Our work focuses on micron-sized, metallic cantilevers and silicon nanowires. Targeted areas of application include tunable nanowire filters, biological sensors, and density/viscosity measurements. In MEMS research, demonstrations include human kappa opioid receptors, hepatitis virus markers in liquid samples and phase transformations in carbon dioxide. In nanowire research, emphasis is placed on fabrication aspects, especially batch-compatible integration with actuation and readout components. Along with an overview of the subject the talk will provide details of the aforementioned research topics.
B. Erdem Alaca graduated from Mechanical Engineering Department at Boğaziçi University in 1997. He received his M.S. degree in 1999 and Ph.D. degree in 2003 from the University of Illinois at Urbana-Champaign. After joining Koç University in 2004, he established a cleanroom that now provides university-wide services.

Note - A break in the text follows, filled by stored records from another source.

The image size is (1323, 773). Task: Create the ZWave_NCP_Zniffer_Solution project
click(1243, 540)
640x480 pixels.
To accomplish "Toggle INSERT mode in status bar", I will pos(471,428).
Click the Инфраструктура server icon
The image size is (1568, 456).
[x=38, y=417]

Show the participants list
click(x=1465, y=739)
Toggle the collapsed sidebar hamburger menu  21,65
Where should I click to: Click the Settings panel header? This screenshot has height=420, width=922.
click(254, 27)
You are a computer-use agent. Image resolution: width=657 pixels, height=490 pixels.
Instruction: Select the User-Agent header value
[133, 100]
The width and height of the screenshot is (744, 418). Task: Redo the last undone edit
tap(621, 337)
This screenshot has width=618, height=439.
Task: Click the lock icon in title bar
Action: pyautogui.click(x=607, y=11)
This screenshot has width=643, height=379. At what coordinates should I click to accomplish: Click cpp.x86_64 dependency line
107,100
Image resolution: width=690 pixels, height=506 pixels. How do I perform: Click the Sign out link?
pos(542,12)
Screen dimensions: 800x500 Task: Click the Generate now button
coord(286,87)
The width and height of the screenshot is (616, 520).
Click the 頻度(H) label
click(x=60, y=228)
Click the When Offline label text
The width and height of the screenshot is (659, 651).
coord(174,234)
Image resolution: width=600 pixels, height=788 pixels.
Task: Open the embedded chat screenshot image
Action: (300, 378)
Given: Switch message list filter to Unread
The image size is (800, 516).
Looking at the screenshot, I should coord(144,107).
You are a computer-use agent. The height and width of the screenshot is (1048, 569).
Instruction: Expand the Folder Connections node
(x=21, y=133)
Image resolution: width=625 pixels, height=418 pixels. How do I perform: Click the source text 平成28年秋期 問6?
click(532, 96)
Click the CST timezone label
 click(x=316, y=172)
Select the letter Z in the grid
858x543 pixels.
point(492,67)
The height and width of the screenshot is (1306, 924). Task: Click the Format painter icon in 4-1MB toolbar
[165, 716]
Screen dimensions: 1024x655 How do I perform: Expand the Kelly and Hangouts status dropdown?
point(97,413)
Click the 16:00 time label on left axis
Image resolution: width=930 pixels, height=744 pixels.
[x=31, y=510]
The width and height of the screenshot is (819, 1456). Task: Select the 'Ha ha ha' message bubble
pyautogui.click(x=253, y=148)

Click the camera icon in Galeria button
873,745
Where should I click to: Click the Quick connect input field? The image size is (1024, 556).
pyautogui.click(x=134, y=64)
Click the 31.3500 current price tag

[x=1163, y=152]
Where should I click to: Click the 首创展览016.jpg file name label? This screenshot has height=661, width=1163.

He is currently an associate professor in Mechanical Engineering and his research efforts are geared towards mechanical property measurements at micro and nanoscales including the development of accompanying testing devices with specific actuation and readout components. Current focus is placed on batch-compatible fabrication of Si nanowires and development of integration philosophies of these nanowires with micro electromechanical systems, multilayer fracture, development and fabrication of resonant microcantilever-based sensors, characterization of the scale-dependence of thin film mechanical properties.